Dance to Health
A pioneering project to tackle falls in older people
We all know the phrase ‘prevention is better than cure’ – and that’s exactly what Dance to Health aims to demonstrate. Falls in older people are a real concern and a high cost for our health services, so we have worked with partners to test a new approach to using dance as ‘prevention’ before the ‘cure’ is needed.
What we did
Dance to Health uses dance and two evidence-based falls prevention programmes, FaME and Otago. Led by arts charity Arts Enterprise with a Social Purpose (Aesop) in partnership with dance organisations across England including South East Dance, a six-month pilot began in November 2015 in Oxfordshire with lead artist Angela Conlan. Under Angela’s guidance, dance artists, Rhonda Sparrey and Paula Bailey, led and developed twice-weekly creative classes in two health and well-being centres to build confidence, balance, flexibility and friendships with the participants.
“ I hope this programme continues and thrives as its benefits are not just withphysical health but also contribute to mental well-being, dispelling social isolation and building friendship groups among those finding it difficult to have opportunities to be interactive with others.”
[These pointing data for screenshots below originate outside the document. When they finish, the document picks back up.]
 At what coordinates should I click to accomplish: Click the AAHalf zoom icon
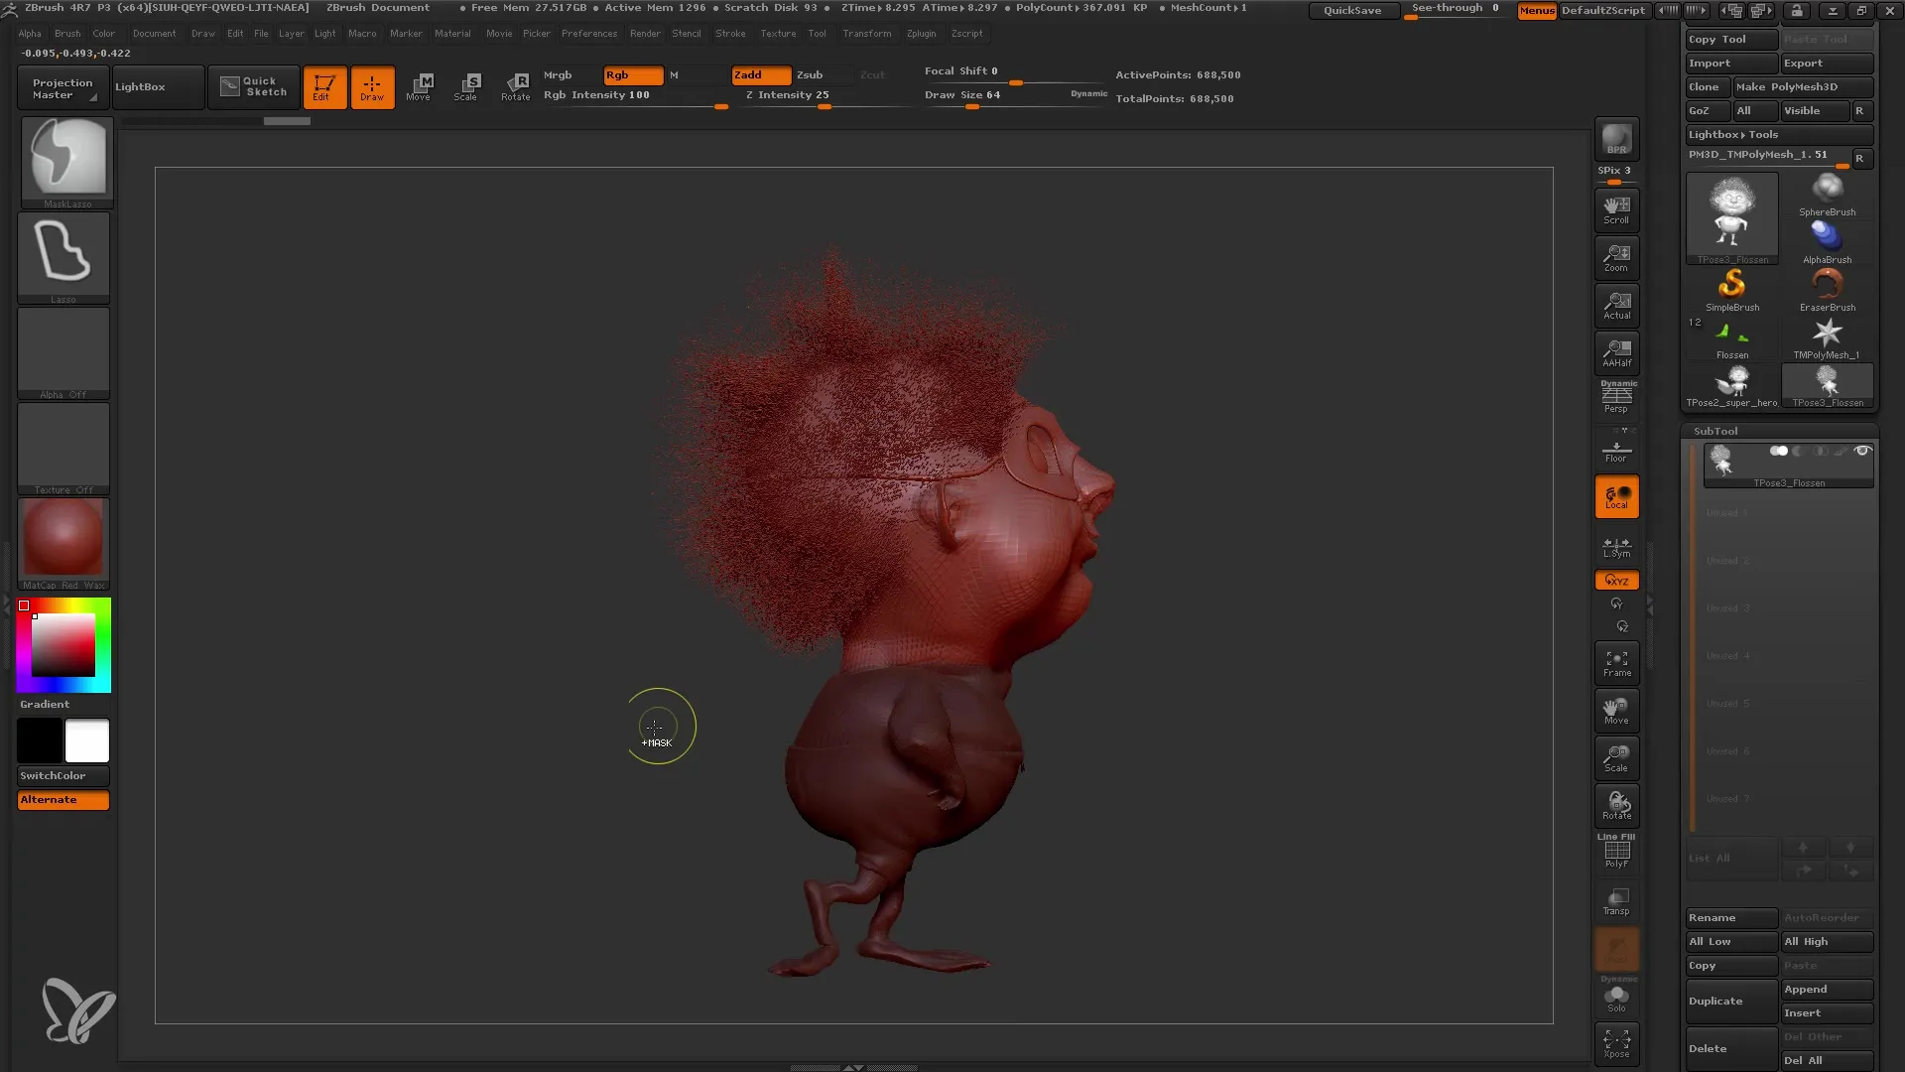(x=1616, y=352)
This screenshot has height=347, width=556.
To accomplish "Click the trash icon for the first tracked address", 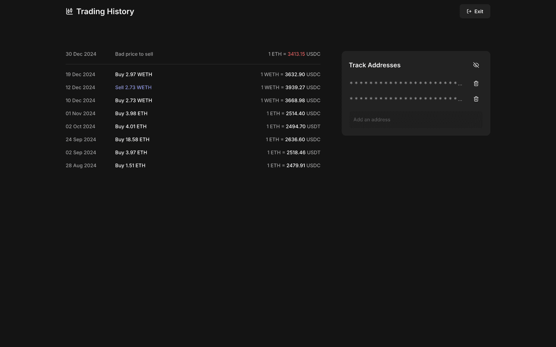I will (476, 83).
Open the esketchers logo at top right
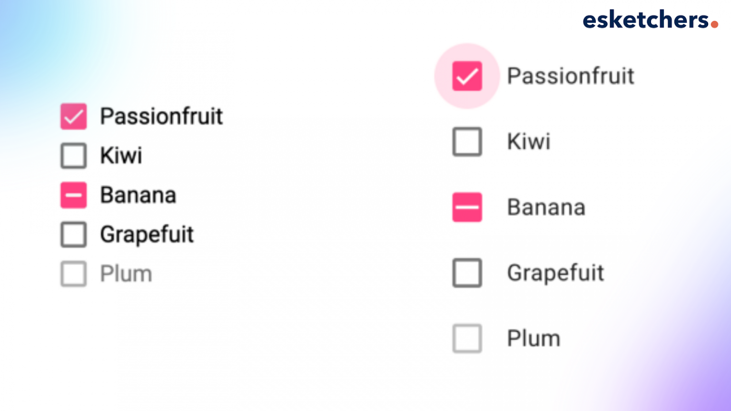Viewport: 731px width, 411px height. coord(650,20)
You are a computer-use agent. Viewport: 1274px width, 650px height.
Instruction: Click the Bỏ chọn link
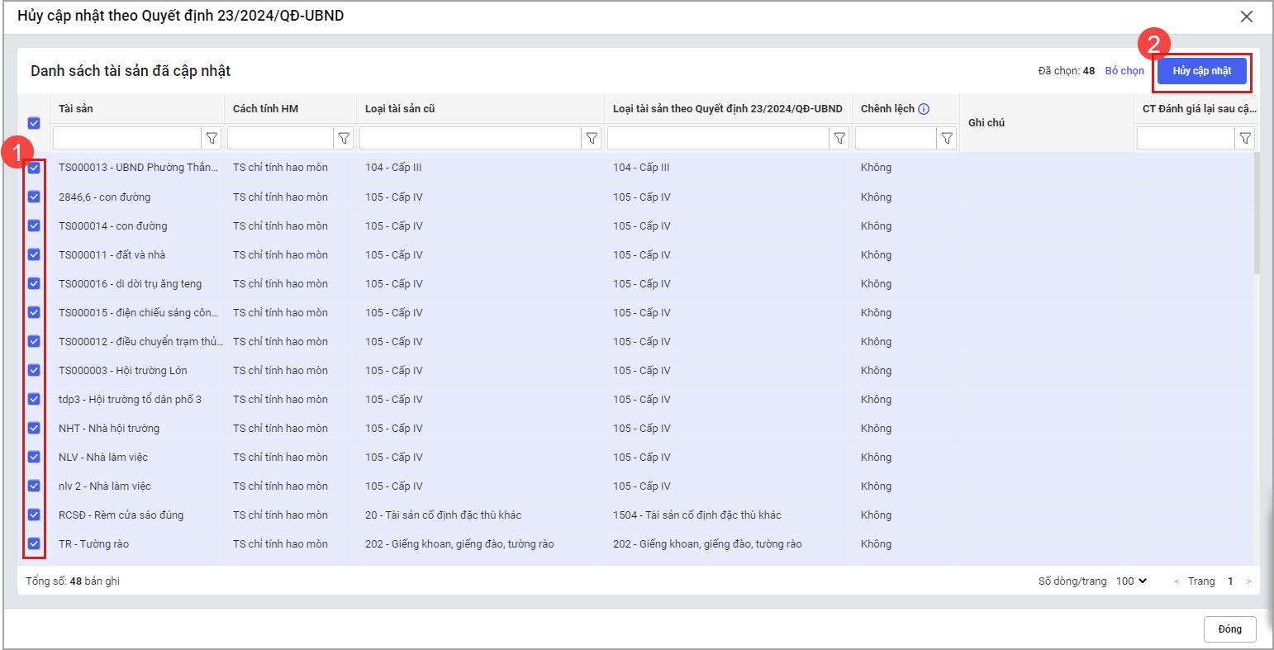[1124, 71]
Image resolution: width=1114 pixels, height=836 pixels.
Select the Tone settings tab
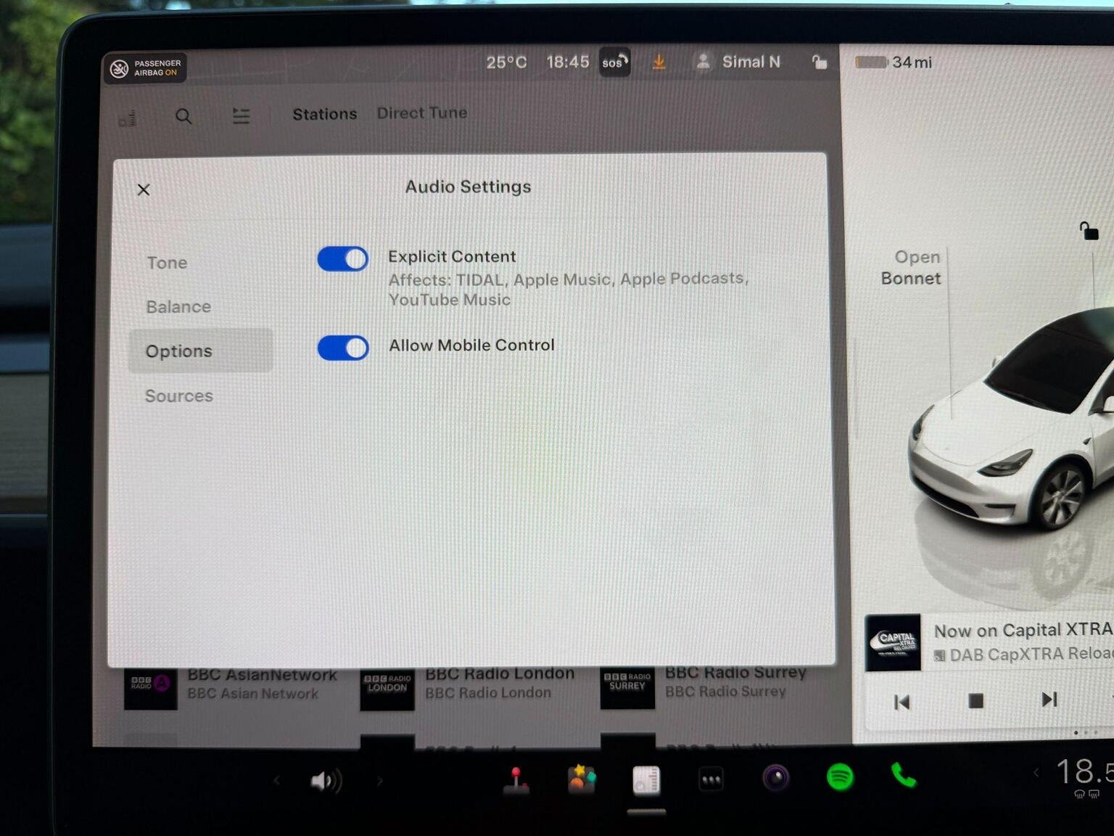(x=167, y=263)
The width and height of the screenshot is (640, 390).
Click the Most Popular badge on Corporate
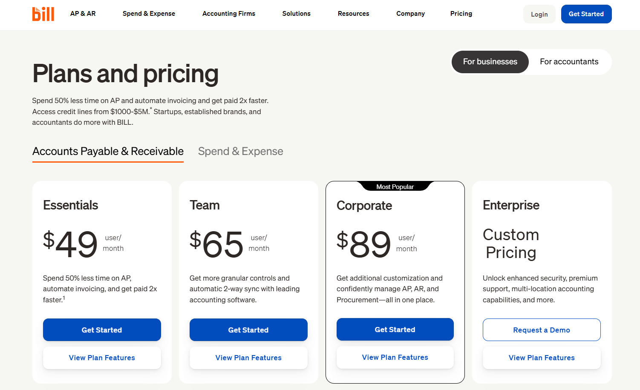coord(395,186)
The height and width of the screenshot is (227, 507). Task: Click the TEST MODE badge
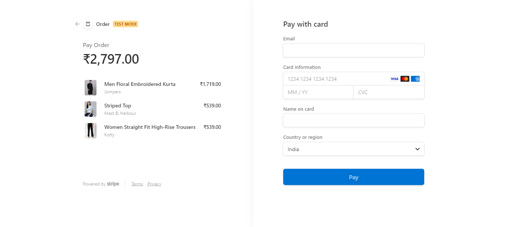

Bernadette Balfe, Peer Motivator Dance to Health Banbury
What we achieved
At the end of the pilot, participants came together for a joyful celebration of the positive effects of the programme. The pilot created 989 opportunities for older people to experience the health and well-being benefits of dance and in Oxfordshire we achieved a 73% participant completion rate – the highest in the national programme. The average national completion rate for FaME and Otago programmes without Dance to Health is just 40%. As of summer 2016, Aesop are working with Clinical Commissioning Groups and other potential funders to roll out the programme more widely in the future.
“73% is a pretty amazing result. None of our other research projects boast such a high adherence rate to creative activities. So very well done indeed!”
Dr Trish Vella-Burrows RN PhD BA (Hons) FRSPH Deputy
Director, Sidney De Haan Research Centre for Arts & Health
Linda is retired and from Abingdon. Before taking part in Dance to Health, Linda had a knee replacement – it didn’t go too well and she really struggled with mobility in her daily life afterwards. Using stairs, for example, was a regular challenge. And in spite of having physiotherapy, her quest for increased mobility and the freedom that goes with it was slow.
It took persuasion from a friend to convince Linda to join the Dance to Health classes - she had never danced before, so wasn’t keen. But after the first class, everything changed…
“Before the project, I wouldn’t have thought of it (dance) – absolutely no way. When I retired, I just went to the gym and did an aerobics class, but had to stop that because of my knee. Now the classes have given me a lot more mobility – I love it!
After six months of dance and movement sessions through Dance to Health, Linda found a new lease of life. She has developed the mobility to climb stairs again, discovered a new circle of friends and is determined to keep dancing.
“I’ve been on my own for 17 years – in other social situations I feel like the odd one out, but at the classes I’m not. The fact that you can exercise with others makes it fun – it’s the social side of it as much as anything else. We do have a laugh!”
Linda enjoyed the classes so much that she travelled to the Southbank Centre in London to speak about her experience to arts and health professionals at the first national Arts in Health Conference & Showcase, organised by Aesop – something she never dreamt she’d have the opportunity or confidence to do.
“There are lots of things that I wouldn’t do before that I am doing now. The experience has been wonderful – it’s made me feel alive!